*** Opening EXERCISE INPUTS ***
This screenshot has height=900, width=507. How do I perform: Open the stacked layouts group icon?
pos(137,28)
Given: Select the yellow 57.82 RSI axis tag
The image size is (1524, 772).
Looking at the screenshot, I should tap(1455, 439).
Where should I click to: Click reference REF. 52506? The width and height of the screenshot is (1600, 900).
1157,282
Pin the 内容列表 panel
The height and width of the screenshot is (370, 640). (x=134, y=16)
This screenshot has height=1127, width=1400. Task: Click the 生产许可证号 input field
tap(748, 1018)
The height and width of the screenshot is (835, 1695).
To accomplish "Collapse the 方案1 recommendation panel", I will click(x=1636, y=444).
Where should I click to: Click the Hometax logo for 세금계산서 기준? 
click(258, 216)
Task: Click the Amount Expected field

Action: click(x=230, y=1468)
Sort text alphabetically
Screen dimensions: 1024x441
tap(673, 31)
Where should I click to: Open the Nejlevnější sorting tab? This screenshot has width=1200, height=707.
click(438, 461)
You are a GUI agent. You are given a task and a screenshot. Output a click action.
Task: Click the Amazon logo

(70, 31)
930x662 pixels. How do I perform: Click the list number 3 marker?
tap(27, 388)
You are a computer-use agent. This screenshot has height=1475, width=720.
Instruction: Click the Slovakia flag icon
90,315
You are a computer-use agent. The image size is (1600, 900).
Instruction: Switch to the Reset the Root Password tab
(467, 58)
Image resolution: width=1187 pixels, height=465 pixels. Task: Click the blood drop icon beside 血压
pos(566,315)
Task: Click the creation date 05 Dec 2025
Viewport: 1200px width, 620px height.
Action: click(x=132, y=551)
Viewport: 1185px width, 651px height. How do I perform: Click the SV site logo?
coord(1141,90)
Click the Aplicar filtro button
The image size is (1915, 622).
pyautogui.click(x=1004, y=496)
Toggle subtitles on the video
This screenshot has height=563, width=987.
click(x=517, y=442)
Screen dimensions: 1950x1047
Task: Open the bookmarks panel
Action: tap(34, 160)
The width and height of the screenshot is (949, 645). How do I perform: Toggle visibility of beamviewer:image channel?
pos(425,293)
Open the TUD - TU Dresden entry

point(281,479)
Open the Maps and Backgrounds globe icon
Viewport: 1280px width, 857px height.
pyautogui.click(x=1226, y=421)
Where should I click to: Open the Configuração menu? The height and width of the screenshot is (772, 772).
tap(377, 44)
*** Closing EXERCISE INPUTS ***
PROBLEM TO WORK ON:
What do the records say? Quote them all exactly.

EXERCISE ANSWER:
This screenshot has height=900, width=507. How do I perform: Open the stacked layouts group icon?
pos(137,28)
Given: Select the yellow 57.82 RSI axis tag
The image size is (1524, 772).
Looking at the screenshot, I should tap(1455, 439).
Where should I click to: Click reference REF. 52506? The width and height of the screenshot is (1600, 900).
1157,282
Pin the 内容列表 panel
The height and width of the screenshot is (370, 640). (x=134, y=16)
This screenshot has height=1127, width=1400. Task: Click the 生产许可证号 input field
tap(748, 1018)
The height and width of the screenshot is (835, 1695).
To accomplish "Collapse the 方案1 recommendation panel", I will click(x=1636, y=444).
Where should I click to: Click the Hometax logo for 세금계산서 기준? 
click(258, 216)
Task: Click the Amount Expected field

Action: click(x=230, y=1468)
Sort text alphabetically
Screen dimensions: 1024x441
tap(673, 31)
Where should I click to: Open the Nejlevnější sorting tab? This screenshot has width=1200, height=707.
click(438, 461)
You are a GUI agent. You are given a task and a screenshot. Output a click action.
Task: Click the Amazon logo

(70, 31)
930x662 pixels. How do I perform: Click the list number 3 marker?
tap(27, 388)
You are a computer-use agent. This screenshot has height=1475, width=720.
Instruction: Click the Slovakia flag icon
90,315
You are a computer-use agent. The image size is (1600, 900).
Instruction: Switch to the Reset the Root Password tab
(467, 58)
Image resolution: width=1187 pixels, height=465 pixels. Task: Click the blood drop icon beside 血压
pos(566,315)
Task: Click the creation date 05 Dec 2025
Viewport: 1200px width, 620px height.
Action: click(x=132, y=551)
Viewport: 1185px width, 651px height. How do I perform: Click the SV site logo?
coord(1141,90)
Click the Aplicar filtro button
The image size is (1915, 622).
pyautogui.click(x=1004, y=496)
Toggle subtitles on the video
This screenshot has height=563, width=987.
click(x=517, y=442)
Screen dimensions: 1950x1047
Task: Open the bookmarks panel
Action: tap(34, 160)
The width and height of the screenshot is (949, 645). How do I perform: Toggle visibility of beamviewer:image channel?
pos(425,293)
Open the TUD - TU Dresden entry

point(281,479)
Open the Maps and Backgrounds globe icon
Viewport: 1280px width, 857px height.
pyautogui.click(x=1226, y=421)
Where should I click to: Open the Configuração menu? The height and width of the screenshot is (772, 772).
tap(377, 44)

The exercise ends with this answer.